Actions to take:
(A) According to the excerpt on palladium bond geometry, how large are the bridging Pd–C bond distances for Pd(1) and Pd(2)?
(B) Reproduce a passage from the excerpt on palladium bond geometry word for word, beginning at "The Pd–O bond" and stopping after "Å for Pd(2).".

Source extract:
----
The bonding angles around carbon C(18) of the μ-CHC(O)CF3 bridging ligand suggest a distorted tetrahedron in which the O5–C(18)-Pd(1) and Pd(2) angles are splayed out from the idealized 109.5° to 119.8(5)° and 112.6(4)°, respectively. In response, the Pd(1)–C(18)–Pd(2) angle is diminished somewhat and only reaches 107.0(2)°.

The Pd–O bond distances for the oxygen atoms of the Hfacac ligands that are trans to the N atoms of the lutidines are significantly shorter (Pd(1)–O(2) = 2.049(3) Å and Pd(2)–O(3) = 2.047(3) Å) than those that are trans to the bridging acetonate ligand (Pd(1)–O(1) = 2.122(3) Å and Pd(2)–O(4) = 2.134(3) Å). The bridging Pd–C bond distances are essentially identical at 2.024(5) Å for Pd(1) and 2.023(5) Å for Pd(2).
----
Supplied entries:
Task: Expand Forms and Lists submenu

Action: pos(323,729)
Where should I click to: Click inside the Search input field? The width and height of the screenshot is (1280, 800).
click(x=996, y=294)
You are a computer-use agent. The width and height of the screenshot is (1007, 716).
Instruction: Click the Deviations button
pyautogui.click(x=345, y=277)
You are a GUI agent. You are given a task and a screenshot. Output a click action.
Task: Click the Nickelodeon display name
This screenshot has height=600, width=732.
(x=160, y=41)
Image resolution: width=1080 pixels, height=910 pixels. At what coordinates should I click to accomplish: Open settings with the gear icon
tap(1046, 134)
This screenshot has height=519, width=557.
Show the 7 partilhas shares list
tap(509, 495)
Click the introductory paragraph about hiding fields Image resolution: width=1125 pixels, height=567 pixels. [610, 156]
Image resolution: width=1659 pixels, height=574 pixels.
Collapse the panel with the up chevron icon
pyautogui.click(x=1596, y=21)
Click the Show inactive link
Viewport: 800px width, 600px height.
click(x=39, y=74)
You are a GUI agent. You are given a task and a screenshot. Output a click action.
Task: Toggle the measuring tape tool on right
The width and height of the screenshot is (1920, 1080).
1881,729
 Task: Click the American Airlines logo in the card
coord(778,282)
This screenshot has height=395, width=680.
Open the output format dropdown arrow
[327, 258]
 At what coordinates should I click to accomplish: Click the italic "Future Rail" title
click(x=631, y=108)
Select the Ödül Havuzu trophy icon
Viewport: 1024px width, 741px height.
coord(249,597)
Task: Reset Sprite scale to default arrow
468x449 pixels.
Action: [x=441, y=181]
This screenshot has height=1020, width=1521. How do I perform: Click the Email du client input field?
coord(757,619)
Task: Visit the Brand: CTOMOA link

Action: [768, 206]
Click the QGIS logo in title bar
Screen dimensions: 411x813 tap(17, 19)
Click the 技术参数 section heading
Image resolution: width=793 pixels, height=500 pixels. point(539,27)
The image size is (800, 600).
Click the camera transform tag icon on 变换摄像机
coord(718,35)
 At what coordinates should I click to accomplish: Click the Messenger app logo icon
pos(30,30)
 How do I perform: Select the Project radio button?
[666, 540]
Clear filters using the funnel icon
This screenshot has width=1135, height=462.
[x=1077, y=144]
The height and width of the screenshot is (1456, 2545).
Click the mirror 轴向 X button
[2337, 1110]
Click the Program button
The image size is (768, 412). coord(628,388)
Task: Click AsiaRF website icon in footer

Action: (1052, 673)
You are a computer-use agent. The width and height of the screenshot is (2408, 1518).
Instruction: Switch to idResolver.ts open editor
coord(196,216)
----
Written responses:
(A) The distance is 2.024(5) Å for Pd(1) and 2.023(5) Å for Pd(2).

(B)
The Pd–O bond distances for the oxygen atoms of the Hfacac ligands that are trans to the N atoms of the lutidines are significantly shorter (Pd(1)–O(2) = 2.049(3) Å and Pd(2)–O(3) = 2.047(3) Å) than those that are trans to the bridging acetonate ligand (Pd(1)–O(1) = 2.122(3) Å and Pd(2)–O(4) = 2.134(3) Å). The bridging Pd–C bond distances are essentially identical at 2.024(5) Å for Pd(1) and 2.023(5) Å for Pd(2).